Your goal: Copy each line of the entries that includes the word "header".
- Opening Delimiter -
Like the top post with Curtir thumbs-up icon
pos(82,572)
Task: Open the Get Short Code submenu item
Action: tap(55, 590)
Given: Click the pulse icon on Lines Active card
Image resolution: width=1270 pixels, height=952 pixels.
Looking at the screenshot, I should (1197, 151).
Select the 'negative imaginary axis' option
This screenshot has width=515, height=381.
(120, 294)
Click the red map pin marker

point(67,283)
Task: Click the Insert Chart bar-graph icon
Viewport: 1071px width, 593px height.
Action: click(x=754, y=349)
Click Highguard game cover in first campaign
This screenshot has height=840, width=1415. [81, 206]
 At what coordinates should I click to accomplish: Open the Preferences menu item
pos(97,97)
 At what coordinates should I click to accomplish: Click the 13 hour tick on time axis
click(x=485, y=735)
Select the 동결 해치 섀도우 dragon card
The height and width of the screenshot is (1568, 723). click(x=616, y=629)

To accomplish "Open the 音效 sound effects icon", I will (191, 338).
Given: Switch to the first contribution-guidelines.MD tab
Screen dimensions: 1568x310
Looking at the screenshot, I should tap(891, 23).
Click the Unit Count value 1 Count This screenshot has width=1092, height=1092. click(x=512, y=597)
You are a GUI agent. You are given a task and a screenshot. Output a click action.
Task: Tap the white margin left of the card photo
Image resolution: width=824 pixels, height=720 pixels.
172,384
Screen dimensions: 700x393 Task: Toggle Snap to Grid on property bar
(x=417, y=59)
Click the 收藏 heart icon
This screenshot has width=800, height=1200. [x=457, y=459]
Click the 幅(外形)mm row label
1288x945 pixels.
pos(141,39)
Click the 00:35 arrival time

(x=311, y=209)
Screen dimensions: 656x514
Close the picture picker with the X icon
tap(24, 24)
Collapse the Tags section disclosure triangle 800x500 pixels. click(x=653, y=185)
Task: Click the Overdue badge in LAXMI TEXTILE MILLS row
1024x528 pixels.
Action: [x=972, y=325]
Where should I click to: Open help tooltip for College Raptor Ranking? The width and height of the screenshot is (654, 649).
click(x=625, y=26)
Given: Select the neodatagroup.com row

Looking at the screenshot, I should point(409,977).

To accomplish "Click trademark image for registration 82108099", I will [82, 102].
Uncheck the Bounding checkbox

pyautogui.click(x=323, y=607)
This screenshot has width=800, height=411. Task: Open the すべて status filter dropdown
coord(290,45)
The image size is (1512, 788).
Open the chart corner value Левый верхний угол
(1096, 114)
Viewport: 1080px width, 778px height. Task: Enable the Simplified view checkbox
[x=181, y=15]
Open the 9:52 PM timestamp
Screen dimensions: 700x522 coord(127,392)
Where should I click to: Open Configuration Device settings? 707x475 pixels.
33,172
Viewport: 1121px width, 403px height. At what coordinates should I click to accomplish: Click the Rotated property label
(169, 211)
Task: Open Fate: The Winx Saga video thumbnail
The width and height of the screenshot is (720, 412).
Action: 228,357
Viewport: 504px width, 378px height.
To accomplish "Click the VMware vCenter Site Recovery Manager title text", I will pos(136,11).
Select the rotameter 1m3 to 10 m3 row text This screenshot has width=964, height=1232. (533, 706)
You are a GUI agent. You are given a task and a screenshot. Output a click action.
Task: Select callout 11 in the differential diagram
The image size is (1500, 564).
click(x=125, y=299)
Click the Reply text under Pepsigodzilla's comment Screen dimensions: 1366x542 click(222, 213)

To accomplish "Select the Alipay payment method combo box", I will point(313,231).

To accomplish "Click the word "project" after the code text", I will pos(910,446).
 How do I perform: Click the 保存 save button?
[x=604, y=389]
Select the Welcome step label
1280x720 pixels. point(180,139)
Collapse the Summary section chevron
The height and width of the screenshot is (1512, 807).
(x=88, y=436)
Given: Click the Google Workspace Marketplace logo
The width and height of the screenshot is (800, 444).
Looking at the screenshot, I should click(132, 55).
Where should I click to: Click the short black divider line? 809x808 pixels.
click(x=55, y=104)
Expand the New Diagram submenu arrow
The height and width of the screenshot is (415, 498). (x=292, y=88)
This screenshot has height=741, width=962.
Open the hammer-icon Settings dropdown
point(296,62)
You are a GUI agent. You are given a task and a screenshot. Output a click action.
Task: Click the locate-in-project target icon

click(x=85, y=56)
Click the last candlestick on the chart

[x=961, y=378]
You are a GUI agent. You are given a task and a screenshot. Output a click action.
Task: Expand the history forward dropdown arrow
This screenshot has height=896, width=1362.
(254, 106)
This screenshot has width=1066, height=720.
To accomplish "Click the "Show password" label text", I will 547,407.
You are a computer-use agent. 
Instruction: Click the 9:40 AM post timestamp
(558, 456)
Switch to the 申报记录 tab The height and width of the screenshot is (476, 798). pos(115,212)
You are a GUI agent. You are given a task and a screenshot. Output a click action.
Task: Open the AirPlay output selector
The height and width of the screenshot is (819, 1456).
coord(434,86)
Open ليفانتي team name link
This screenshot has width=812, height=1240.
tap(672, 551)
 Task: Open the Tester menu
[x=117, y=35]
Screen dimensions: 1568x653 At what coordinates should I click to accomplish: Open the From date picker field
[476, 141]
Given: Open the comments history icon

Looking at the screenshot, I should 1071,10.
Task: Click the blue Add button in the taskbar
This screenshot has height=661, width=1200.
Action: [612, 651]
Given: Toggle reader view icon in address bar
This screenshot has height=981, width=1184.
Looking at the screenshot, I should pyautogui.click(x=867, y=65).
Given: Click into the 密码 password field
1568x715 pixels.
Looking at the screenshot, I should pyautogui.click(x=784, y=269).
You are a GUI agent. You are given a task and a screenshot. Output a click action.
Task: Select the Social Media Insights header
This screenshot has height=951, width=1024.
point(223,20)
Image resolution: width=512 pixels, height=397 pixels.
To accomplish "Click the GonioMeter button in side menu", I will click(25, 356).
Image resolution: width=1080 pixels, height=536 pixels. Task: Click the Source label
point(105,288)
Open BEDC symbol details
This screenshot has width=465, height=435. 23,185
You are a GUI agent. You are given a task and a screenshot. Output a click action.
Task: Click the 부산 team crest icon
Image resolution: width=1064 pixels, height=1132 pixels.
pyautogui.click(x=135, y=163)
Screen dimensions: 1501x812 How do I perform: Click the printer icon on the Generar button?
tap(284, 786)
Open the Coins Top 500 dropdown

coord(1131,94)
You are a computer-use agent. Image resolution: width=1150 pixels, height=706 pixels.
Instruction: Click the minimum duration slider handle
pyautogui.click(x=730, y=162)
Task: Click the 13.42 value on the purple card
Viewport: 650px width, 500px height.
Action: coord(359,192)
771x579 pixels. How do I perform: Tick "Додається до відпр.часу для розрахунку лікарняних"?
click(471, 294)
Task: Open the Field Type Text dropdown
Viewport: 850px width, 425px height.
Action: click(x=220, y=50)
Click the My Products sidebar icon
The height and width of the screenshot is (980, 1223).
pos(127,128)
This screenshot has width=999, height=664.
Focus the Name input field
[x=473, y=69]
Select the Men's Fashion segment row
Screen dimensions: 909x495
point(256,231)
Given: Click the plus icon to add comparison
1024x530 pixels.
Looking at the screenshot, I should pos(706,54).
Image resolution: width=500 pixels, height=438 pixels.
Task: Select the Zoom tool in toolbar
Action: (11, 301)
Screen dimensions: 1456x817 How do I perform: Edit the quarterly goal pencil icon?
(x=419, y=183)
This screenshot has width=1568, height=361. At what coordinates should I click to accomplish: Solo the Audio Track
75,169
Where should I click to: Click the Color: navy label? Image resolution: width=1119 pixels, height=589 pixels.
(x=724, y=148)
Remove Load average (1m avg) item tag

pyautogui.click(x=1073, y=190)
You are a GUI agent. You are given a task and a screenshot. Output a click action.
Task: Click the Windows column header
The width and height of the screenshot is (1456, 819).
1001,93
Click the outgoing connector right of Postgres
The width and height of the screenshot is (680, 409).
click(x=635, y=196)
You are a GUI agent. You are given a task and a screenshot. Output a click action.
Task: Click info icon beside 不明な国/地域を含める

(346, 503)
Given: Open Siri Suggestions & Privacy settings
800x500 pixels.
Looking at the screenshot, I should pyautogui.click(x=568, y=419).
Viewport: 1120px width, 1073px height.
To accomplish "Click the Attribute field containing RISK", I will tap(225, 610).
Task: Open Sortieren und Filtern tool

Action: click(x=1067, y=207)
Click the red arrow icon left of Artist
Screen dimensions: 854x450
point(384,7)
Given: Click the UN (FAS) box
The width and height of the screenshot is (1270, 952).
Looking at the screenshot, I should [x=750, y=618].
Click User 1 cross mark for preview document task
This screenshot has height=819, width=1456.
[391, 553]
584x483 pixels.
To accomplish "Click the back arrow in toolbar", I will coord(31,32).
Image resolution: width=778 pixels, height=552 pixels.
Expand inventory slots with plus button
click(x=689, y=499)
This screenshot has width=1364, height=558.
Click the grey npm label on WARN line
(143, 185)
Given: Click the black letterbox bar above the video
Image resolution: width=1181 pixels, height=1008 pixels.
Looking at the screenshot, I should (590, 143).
- Closing Delimiter -
Solution for this task:
Task: Select the Social Media Insights header
Task: Click the Windows column header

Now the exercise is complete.